SWB 04/00

Liebe Leserinnen und Leser,

am 8. Juni 1999 explodierte bei BAYER in Wuppertal ein Reaktor.
2,7 Tonnen chemische Gifte, darunter krebserregende Stoffe, wurden in die Luft geschleudert. Eineinhalb Jahre später wurde dieser Chemie-Gau mit der Verurteilung eines Arbeiters zu einer Geldstrafe von lächerlichen 5.000 Mark rechtskräftig abgeschlossen - ein Skandal ohnegleichen.

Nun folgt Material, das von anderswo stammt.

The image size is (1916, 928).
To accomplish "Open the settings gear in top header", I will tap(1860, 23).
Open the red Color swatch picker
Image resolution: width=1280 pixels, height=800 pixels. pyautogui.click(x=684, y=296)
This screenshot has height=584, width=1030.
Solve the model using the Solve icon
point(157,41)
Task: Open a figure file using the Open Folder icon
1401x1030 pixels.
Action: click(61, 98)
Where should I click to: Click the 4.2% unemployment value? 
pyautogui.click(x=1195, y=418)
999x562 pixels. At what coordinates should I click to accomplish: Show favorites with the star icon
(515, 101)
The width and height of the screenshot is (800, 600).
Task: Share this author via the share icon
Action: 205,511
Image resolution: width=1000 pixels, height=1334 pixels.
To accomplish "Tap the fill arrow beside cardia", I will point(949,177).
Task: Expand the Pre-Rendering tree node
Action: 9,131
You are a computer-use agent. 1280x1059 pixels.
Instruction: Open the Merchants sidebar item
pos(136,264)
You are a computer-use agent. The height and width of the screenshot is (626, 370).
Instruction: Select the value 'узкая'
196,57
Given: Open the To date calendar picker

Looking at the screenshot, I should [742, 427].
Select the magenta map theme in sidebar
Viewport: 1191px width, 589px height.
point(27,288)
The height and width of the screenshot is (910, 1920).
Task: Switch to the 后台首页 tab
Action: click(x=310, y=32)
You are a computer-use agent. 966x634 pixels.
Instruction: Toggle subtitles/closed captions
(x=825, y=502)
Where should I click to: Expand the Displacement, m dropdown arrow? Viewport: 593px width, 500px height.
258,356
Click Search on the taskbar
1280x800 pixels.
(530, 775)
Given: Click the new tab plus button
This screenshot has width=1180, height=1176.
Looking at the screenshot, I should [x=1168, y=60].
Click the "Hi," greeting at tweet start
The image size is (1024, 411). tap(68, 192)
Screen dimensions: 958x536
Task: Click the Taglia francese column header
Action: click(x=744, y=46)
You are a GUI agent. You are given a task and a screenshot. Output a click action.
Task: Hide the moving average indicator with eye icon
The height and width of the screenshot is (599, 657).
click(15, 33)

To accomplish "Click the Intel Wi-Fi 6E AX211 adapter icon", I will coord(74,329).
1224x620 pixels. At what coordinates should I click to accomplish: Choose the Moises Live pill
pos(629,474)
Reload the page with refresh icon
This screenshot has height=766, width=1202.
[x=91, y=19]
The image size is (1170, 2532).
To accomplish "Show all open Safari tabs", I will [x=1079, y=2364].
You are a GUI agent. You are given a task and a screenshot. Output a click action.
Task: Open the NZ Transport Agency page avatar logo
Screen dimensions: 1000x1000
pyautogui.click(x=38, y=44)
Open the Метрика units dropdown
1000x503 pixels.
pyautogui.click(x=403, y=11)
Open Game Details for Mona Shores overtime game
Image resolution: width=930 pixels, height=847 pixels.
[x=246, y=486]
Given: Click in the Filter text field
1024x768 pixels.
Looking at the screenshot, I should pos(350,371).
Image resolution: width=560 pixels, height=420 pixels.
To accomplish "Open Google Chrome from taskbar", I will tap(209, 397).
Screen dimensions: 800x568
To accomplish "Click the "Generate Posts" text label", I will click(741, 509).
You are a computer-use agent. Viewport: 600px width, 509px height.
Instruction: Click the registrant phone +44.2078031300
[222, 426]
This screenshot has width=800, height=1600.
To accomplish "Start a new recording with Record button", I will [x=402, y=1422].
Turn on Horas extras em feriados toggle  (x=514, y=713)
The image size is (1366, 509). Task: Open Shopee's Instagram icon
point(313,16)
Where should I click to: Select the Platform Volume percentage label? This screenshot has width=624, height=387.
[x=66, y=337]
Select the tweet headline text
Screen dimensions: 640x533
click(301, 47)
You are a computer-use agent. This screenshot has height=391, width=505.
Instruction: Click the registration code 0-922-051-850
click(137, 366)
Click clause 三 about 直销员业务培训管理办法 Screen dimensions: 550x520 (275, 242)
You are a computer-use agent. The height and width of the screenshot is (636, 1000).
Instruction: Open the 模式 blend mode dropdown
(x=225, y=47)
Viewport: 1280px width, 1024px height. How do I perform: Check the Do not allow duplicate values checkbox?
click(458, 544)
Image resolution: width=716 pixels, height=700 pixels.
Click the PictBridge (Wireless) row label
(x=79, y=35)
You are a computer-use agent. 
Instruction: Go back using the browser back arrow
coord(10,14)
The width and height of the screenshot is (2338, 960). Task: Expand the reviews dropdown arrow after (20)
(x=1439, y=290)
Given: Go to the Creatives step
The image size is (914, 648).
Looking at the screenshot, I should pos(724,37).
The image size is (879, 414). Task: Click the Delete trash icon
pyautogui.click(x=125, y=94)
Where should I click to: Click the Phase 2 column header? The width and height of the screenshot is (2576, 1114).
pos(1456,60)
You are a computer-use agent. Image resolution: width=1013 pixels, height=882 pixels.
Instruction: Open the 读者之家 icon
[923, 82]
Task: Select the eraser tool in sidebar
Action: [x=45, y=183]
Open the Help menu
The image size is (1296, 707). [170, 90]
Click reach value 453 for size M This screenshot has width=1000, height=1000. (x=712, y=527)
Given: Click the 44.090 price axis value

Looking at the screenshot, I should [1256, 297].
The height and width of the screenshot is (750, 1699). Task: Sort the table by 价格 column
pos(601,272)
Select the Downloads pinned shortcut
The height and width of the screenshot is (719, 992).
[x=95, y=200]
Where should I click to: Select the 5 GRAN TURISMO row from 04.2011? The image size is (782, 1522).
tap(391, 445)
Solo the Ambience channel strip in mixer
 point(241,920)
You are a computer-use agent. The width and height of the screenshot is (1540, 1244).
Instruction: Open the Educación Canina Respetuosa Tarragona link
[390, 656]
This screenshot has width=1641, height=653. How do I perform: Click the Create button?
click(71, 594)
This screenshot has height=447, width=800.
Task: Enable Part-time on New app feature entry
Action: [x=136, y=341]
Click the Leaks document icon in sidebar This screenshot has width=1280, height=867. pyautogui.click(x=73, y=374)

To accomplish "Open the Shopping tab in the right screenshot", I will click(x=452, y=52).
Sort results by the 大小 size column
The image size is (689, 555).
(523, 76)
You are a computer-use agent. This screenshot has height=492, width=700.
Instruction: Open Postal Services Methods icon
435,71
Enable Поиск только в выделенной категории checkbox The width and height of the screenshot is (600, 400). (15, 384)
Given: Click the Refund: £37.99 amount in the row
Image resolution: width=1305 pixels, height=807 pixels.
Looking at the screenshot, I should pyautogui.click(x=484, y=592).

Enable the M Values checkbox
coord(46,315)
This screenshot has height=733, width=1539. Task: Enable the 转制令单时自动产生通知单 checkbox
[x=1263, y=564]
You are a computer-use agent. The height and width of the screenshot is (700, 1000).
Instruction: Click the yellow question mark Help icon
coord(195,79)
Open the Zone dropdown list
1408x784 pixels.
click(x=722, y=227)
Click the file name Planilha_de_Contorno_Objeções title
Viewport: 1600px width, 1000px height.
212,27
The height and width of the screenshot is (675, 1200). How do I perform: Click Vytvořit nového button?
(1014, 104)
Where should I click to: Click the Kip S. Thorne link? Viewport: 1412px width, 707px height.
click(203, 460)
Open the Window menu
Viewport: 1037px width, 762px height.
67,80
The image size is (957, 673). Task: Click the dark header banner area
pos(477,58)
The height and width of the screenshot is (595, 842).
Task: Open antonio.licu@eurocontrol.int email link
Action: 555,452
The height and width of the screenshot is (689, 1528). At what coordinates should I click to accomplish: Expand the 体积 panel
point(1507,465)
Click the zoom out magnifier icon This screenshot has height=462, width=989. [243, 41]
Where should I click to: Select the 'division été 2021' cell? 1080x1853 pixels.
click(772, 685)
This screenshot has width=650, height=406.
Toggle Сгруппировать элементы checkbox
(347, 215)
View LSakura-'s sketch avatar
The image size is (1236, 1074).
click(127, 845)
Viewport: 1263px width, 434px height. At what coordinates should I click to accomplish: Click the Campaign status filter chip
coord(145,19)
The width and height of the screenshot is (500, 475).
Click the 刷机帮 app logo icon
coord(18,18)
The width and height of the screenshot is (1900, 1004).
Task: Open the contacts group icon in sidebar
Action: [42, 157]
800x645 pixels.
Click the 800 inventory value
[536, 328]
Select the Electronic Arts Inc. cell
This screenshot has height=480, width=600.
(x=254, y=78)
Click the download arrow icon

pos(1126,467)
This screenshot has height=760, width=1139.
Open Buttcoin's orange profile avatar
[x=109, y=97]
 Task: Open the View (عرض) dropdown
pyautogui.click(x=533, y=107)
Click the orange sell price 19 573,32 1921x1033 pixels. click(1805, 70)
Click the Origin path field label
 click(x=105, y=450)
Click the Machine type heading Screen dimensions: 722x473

Nachdem am 22. Februar 1993 ein gelber Giftregen die Umgebung des HOECHSTer Werkes in Frankfurt-Grießheim verseuchte, wurde der Vorstandsvorsitzende geschasst. Eine derartig angemessene Konsequenz wollte man bei BAYER offensichtlich vermeiden, ein Bauernopfer auf unterster Ebene musste her. Anstatt sich mit systemimmanenten Sicherheitsmängeln und bis aufs Extremste gesteigertem Arbeitsstress zu beschäftigen, wurde - wie einfach - "menschliches Versagen" ins Feld geführt.

Ansonsten wurde vertuscht, verheimlicht und bagatellisiert. Noch Tage nach der Katastrophe hieß es, dass ernsthafte Gefährdungen ausgeschlossen seien. Bis heute, eineinhalb Jahre später, gibt es keine systematischen Untersuchungen über die Folgen der Explosion für die Bevölkerung. Schließlich steht das Wuppertaler Chemie-Werk mitten in einem dicht besiedelten Wohngebiet; sogar die Schwebebahn führt über BAYER-Gelände. Bis heute weiß eigentlich niemand außer BAYER exakt, was an dem Abend des 8. Juni 1999 passiert ist. Die Mär von den versehentlich vertauschten Substanzen durch einen angeblich nicht ganz zurechnungsfähigen Arbeiter kann keinen Experten überzeugen.

Auch die offiziellen Gerichtsakten lassen vieles im Dunkeln. Hier fehlen etwa die Vernehmungsprotokolle eines leitenden Mitarbeiters. Außerdem gibt es einen internen Hinweis darauf, dass die dem Anwalt der COORDINATION GEGEN BAYER-GEFAHREN (CBG) überstellten drei Akten ehemals einmal sechs Ordner füllten.

Allein der juristische Umgang mit unserer Kritik ist eine Unverschämtheit und hätte bei einer rechtlichen Überprüfung vermutlich keinen Bestand. Am 14. Juni 1999 erstattete die CBG Strafanzeige gegen Vorstand und Aufsichtsrat (!) des BAYER-Konzerns wegen des Verdachtes der Luft-, Boden- und Gewässerverunreinigung, des unerlaubten Betreibens von Anlagen, des unerlaubten Umganges mit gefährlichen Stoffen, der schweren Gefährdung durch Freisetzung von Giften und der Körperverletzung. Am 20. Oktober und erneut am 29. November 1999, zuletzt mit der Androhung von Dienstaufsichtsbeschwerde, wurde Akteneinsicht beantragt. Daraufhin teilte die Staatsanwaltschaft in Wuppertal am 2. Februar 2000 lediglich das Aktenzeichen mit. Am 29. Juni 2000 wurde die Vollmacht eines Verletzten eingereicht und auf dessen Berechtigung als Nebenkläger hingewiesen. Nach erneuter Androhung von Dienstaufsichtsbeschwerde und Fristsetzung wurde am 10. August 2000 endlich Akteneinsicht gewährt und besagtes Paket aus drei Ordnern übersandt. Zu unserem Erstaunen mussten wir allerdings feststellen, dass das Verfahren rechtskräftig abgeschlossen wurde, obwohl etwa der Nebenkläger zu keiner Zeit darin einbezogen war. Ein unglaubliches juristischer Vorgehen, dass den Verdacht der Komplizenschaft des Gerichtes mit dem BAYER-Konzern nahelegt.

Der "Störfall" bei BAYER zeigt zudem deutlich, dass wir eine neue Produkt- und Produktionshaftung brauchen. Es kann nicht angehen, dass ein Arbeiter, der die Befehle der Unternehmensleitung ausführt, vorgeschoben wird, wenn es knallt. Vielmehr müssen der Konzern selbst und der Vorstandsvorsitzende Verantwortung übernehmen und, bei Einführung der Beweislastumkehr, alle Schäden umfassend regulieren, notfalls durch Gewinnabschöpfung. BAYER-Chef Schneider muss seinen Hut nehmen.